==== Data listing ====
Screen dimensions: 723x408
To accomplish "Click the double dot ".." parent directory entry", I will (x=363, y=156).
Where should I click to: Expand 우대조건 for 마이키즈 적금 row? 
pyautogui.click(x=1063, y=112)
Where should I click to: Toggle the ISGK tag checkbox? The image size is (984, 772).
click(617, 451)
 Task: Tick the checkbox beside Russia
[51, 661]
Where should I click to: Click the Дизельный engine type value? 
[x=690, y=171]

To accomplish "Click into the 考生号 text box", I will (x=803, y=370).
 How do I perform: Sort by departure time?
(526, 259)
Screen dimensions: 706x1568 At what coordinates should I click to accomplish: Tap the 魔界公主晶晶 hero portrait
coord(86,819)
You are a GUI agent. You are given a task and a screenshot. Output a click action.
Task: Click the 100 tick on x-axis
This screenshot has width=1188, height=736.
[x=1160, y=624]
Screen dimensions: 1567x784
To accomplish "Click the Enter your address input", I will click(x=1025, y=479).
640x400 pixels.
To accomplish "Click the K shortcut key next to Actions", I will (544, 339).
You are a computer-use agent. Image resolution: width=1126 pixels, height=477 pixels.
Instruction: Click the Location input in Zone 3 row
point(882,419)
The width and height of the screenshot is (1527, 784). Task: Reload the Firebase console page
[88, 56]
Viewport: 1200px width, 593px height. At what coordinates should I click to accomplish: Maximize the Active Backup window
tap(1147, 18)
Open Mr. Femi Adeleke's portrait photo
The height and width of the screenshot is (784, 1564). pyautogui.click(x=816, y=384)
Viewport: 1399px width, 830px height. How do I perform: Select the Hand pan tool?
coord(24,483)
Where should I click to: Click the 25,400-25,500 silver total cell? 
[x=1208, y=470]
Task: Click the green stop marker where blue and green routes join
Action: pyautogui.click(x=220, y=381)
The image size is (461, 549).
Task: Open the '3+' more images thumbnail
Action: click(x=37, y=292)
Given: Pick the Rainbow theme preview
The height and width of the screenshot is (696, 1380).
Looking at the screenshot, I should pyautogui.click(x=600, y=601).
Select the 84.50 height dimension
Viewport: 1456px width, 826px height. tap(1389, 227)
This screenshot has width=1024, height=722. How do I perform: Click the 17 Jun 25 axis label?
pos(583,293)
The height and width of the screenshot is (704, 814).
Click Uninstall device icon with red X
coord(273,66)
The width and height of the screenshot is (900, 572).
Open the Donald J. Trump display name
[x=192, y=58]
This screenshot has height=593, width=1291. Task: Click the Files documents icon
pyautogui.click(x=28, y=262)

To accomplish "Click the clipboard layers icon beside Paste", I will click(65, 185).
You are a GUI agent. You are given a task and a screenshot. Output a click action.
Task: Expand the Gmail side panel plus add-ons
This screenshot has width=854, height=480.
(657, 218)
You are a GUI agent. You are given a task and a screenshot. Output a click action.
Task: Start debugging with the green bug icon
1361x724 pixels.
====
Above are the records; retype them all without a single difference.

Screen dimensions: 723x408
To accomplish "Click the double dot ".." parent directory entry", I will (x=363, y=156).
Where should I click to: Expand 우대조건 for 마이키즈 적금 row? 
pyautogui.click(x=1063, y=112)
Where should I click to: Toggle the ISGK tag checkbox? The image size is (984, 772).
click(617, 451)
 Task: Tick the checkbox beside Russia
[51, 661]
Where should I click to: Click the Дизельный engine type value? 
[x=690, y=171]

To accomplish "Click into the 考生号 text box", I will (x=803, y=370).
 How do I perform: Sort by departure time?
(526, 259)
Screen dimensions: 706x1568 At what coordinates should I click to accomplish: Tap the 魔界公主晶晶 hero portrait
coord(86,819)
You are a GUI agent. You are given a task and a screenshot. Output a click action.
Task: Click the 100 tick on x-axis
This screenshot has width=1188, height=736.
[x=1160, y=624]
Screen dimensions: 1567x784
To accomplish "Click the Enter your address input", I will click(x=1025, y=479).
640x400 pixels.
To accomplish "Click the K shortcut key next to Actions", I will (544, 339).
You are a computer-use agent. Image resolution: width=1126 pixels, height=477 pixels.
Instruction: Click the Location input in Zone 3 row
point(882,419)
The width and height of the screenshot is (1527, 784). Task: Reload the Firebase console page
[88, 56]
Viewport: 1200px width, 593px height. At what coordinates should I click to accomplish: Maximize the Active Backup window
tap(1147, 18)
Open Mr. Femi Adeleke's portrait photo
The height and width of the screenshot is (784, 1564). pyautogui.click(x=816, y=384)
Viewport: 1399px width, 830px height. How do I perform: Select the Hand pan tool?
coord(24,483)
Where should I click to: Click the 25,400-25,500 silver total cell? 
[x=1208, y=470]
Task: Click the green stop marker where blue and green routes join
Action: pyautogui.click(x=220, y=381)
The image size is (461, 549).
Task: Open the '3+' more images thumbnail
Action: click(x=37, y=292)
Given: Pick the Rainbow theme preview
The height and width of the screenshot is (696, 1380).
Looking at the screenshot, I should pyautogui.click(x=600, y=601).
Select the 84.50 height dimension
Viewport: 1456px width, 826px height. tap(1389, 227)
This screenshot has width=1024, height=722. How do I perform: Click the 17 Jun 25 axis label?
pos(583,293)
The height and width of the screenshot is (704, 814).
Click Uninstall device icon with red X
coord(273,66)
The width and height of the screenshot is (900, 572).
Open the Donald J. Trump display name
[x=192, y=58]
This screenshot has height=593, width=1291. Task: Click the Files documents icon
pyautogui.click(x=28, y=262)

To accomplish "Click the clipboard layers icon beside Paste", I will click(65, 185).
You are a GUI agent. You are given a task and a screenshot. Output a click action.
Task: Expand the Gmail side panel plus add-ons
This screenshot has width=854, height=480.
(657, 218)
You are a GUI agent. You are given a task and a screenshot. Output a click action.
Task: Start debugging with the green bug icon
1361x724 pixels.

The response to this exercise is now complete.